Reactive Astrocytes with Reduced Function of Glutamate Transporters in the App(NL-G-F) Knock-in Mice.

Alzheimer's disease (AD) is associated with synaptic and memory dysfunction. One of the hallmarks of AD is reactive astrogliosis, with reactive astrocytes surrounding amyloid plaques in the brain. Astrocytes have also been shown to be actively involved in disease progression, nevertheless, mechanistic information about their role in synaptic transmission during AD pathology is lacking. Astrocytes maintain synaptic transmission by taking up extracellular glutamate during synaptic activity through astrocytic glutamate transporter GLT-1, but its function has been difficult to measure in real-time in AD pathology.

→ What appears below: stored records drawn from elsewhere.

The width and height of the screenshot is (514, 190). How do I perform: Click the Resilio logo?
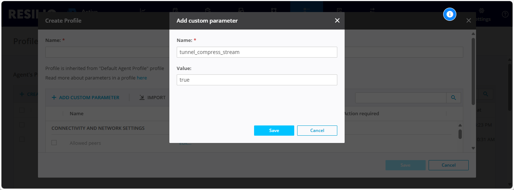[x=23, y=14]
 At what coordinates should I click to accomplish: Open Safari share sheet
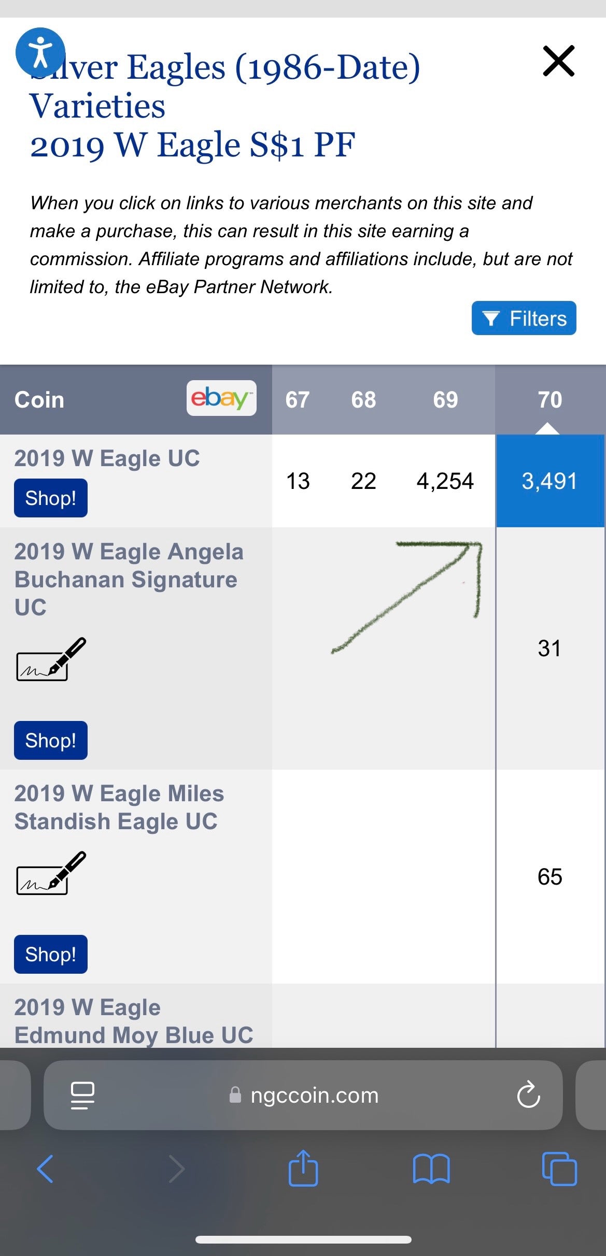tap(303, 1169)
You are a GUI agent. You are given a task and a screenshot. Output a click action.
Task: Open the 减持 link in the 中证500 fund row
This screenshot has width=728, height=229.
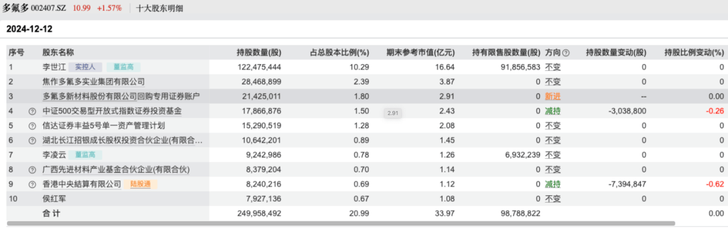tap(552, 111)
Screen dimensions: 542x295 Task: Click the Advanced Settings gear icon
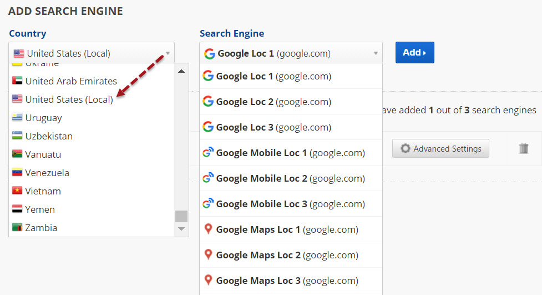click(x=406, y=149)
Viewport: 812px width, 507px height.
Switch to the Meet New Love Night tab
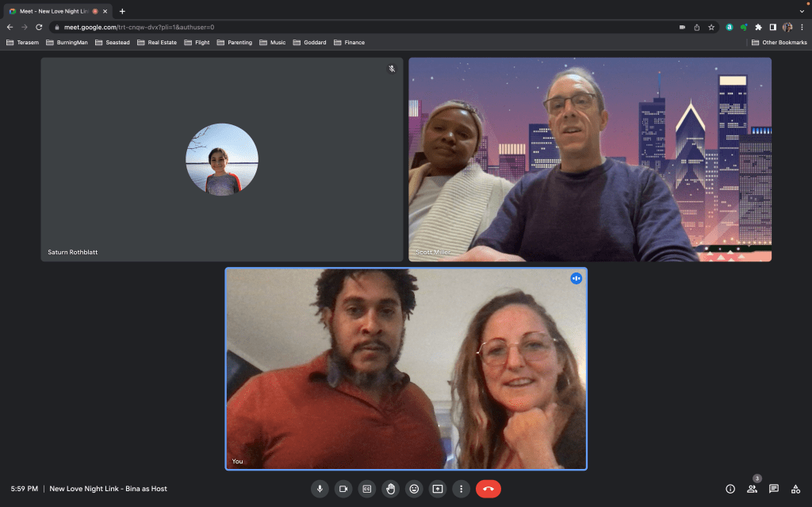pyautogui.click(x=53, y=11)
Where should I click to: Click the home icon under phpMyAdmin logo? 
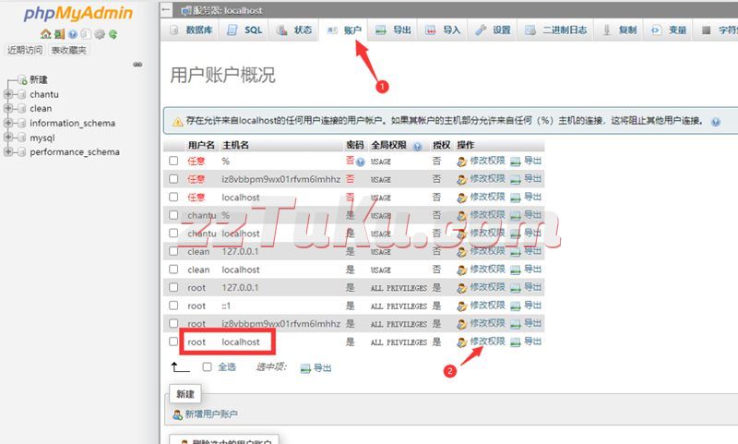point(45,34)
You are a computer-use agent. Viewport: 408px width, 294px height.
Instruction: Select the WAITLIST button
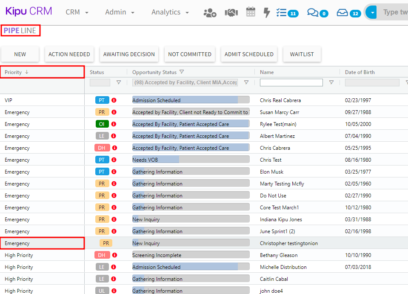point(302,54)
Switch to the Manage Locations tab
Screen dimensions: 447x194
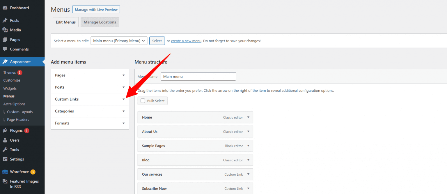coord(100,22)
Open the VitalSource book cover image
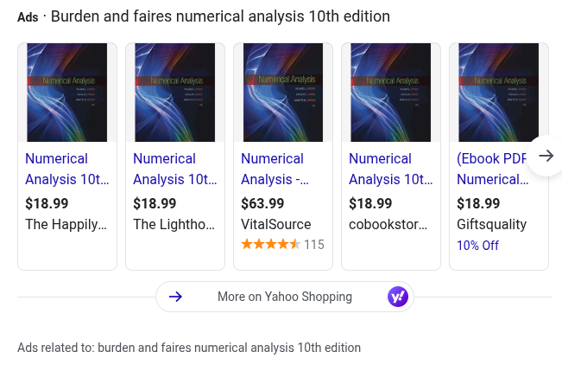562x371 pixels. point(283,93)
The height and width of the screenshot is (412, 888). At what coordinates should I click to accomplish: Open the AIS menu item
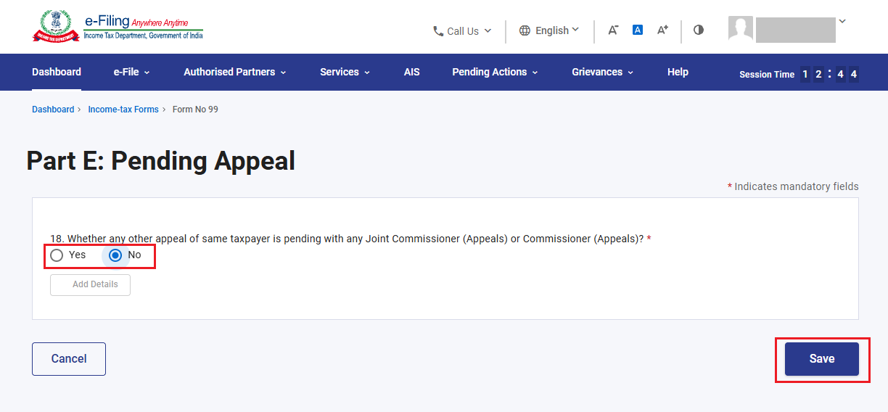coord(412,72)
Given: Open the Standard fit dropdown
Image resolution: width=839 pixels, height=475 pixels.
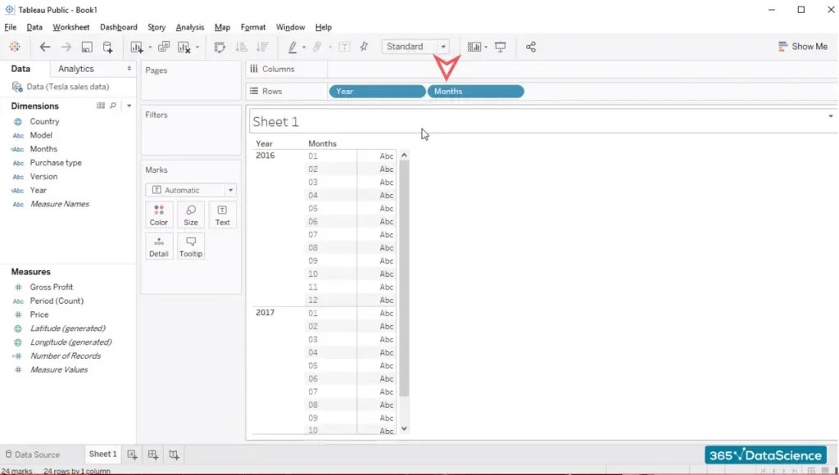Looking at the screenshot, I should (x=443, y=47).
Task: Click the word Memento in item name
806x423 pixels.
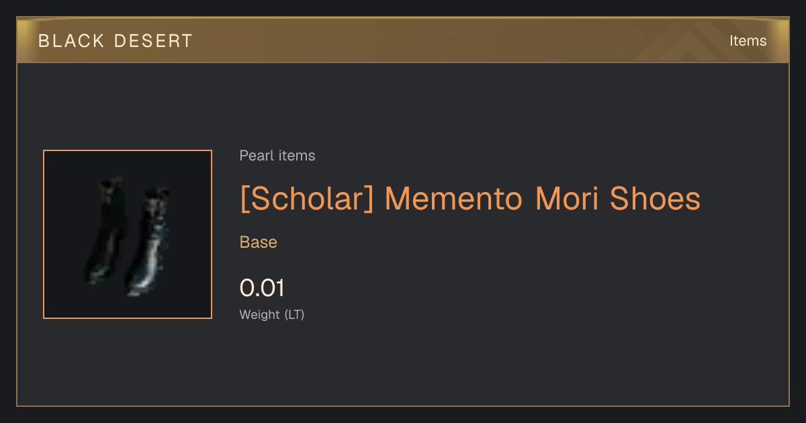Action: 455,199
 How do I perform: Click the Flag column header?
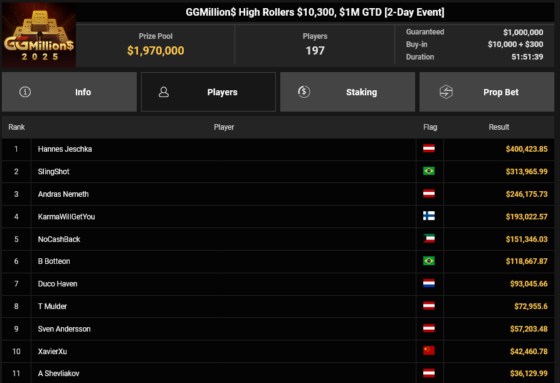(x=430, y=127)

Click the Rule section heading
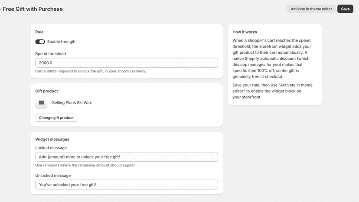pos(39,32)
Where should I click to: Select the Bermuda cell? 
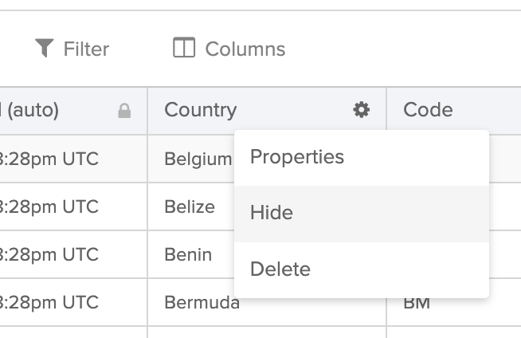[x=201, y=304]
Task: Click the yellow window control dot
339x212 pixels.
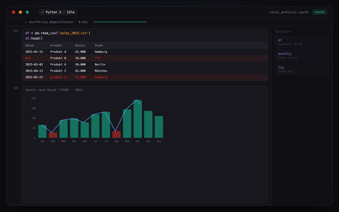Action: [x=20, y=12]
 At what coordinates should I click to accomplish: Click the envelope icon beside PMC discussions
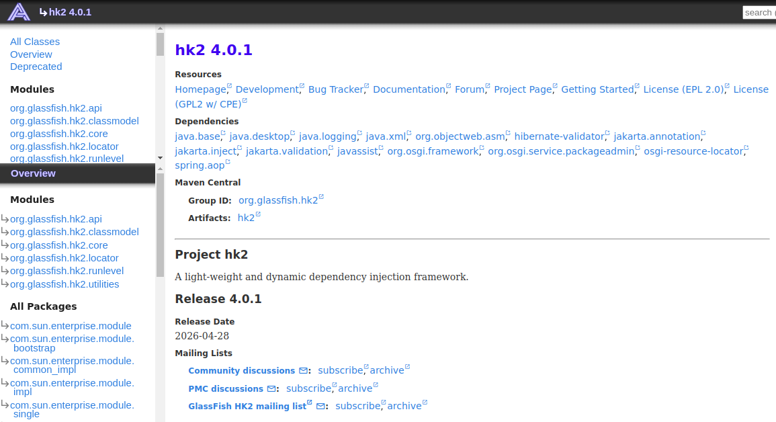271,389
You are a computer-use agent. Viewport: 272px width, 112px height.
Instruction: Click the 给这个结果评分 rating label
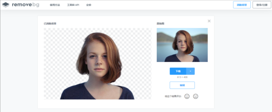click(x=173, y=96)
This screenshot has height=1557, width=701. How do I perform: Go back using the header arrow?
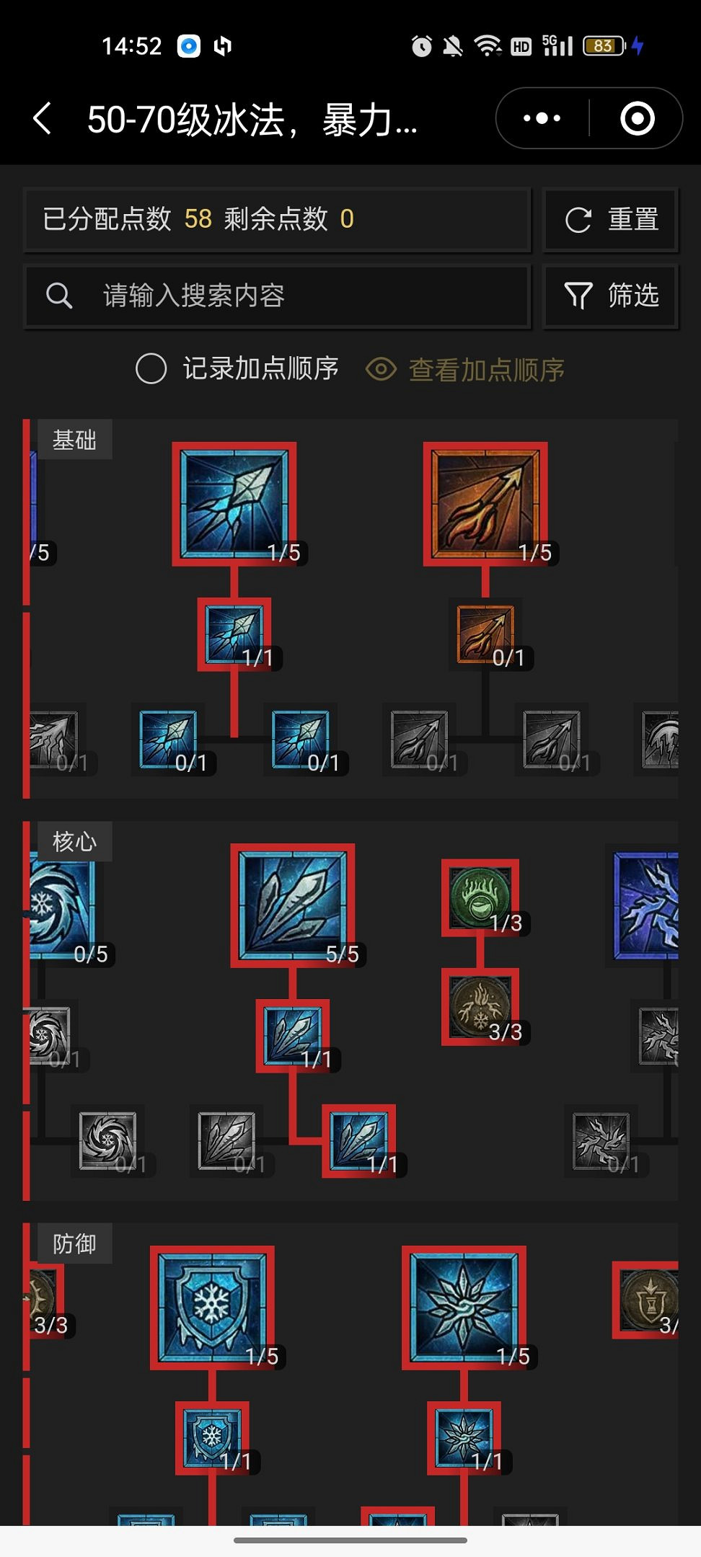click(x=43, y=118)
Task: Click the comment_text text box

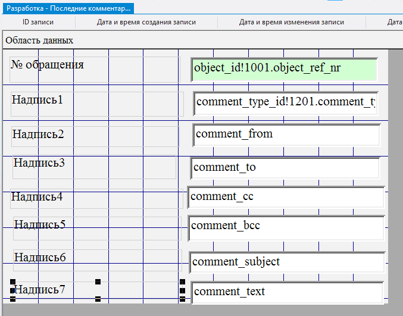Action: point(287,292)
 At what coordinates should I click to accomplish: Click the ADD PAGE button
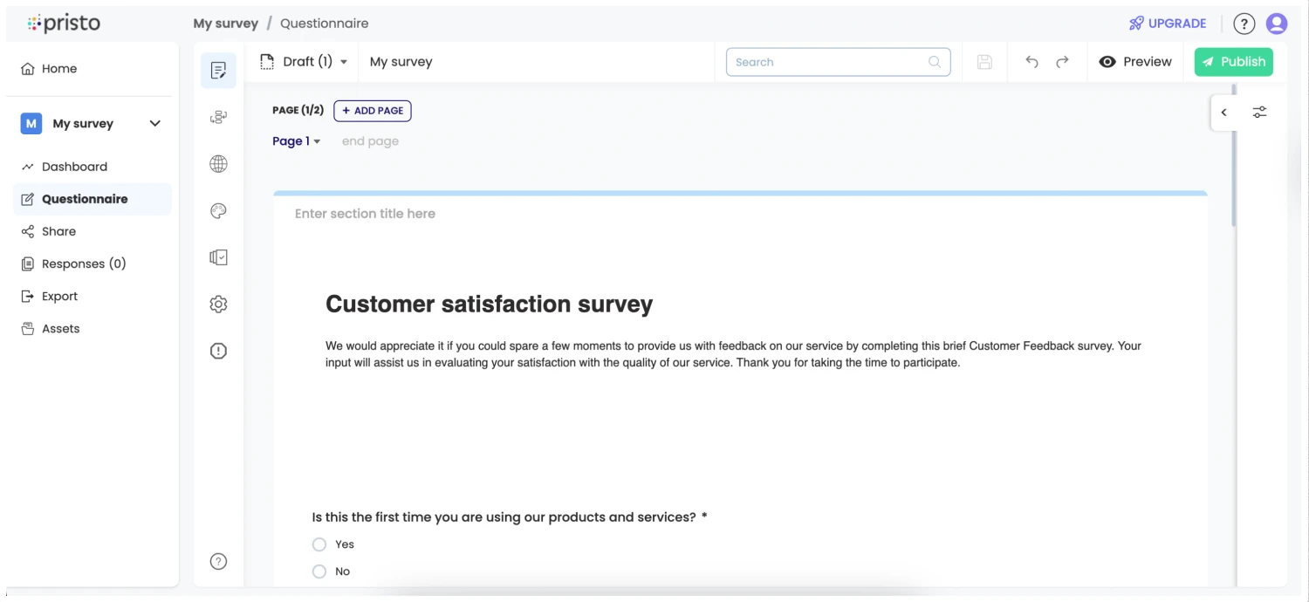pyautogui.click(x=372, y=111)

Here, we used an App knock-in AD model (App(NL-G-F)) carrying the Swedish, Arctic and Beyreuther mutations associated with AD and exhibiting AD-like Aβ plaque deposition and memory impairment. Using immunohistochemistry, patch-clamp of astrocytes, and Western blot from tissue and FACS isolated synaptosomes, we found that App(NL-G-F) mice at 6-8 months of age have astrocytes with clearly altered morphology compared to wild-type (WT). Moreover, astrocyte glutamate clearance function in App(NL-G-F) mice, measured as electrophysiological recordings of glutamate transporter currents, was severely impaired compared to WT animals. The reduction of glutamate uptake by astrocytes cannot be explained by GLT-1 protein levels, which were unchanged in synaptosomes and hippocampus of App(NL-G-F) mice. Our data suggest that astrocytic glutamate transporters are affected by excess Aβ42 in the brain contributing to synaptic dysfunction in the hippocampus. This data contributes to the notion of restoring astrocyte synaptic function as a potential therapeutic strategy to treat AD.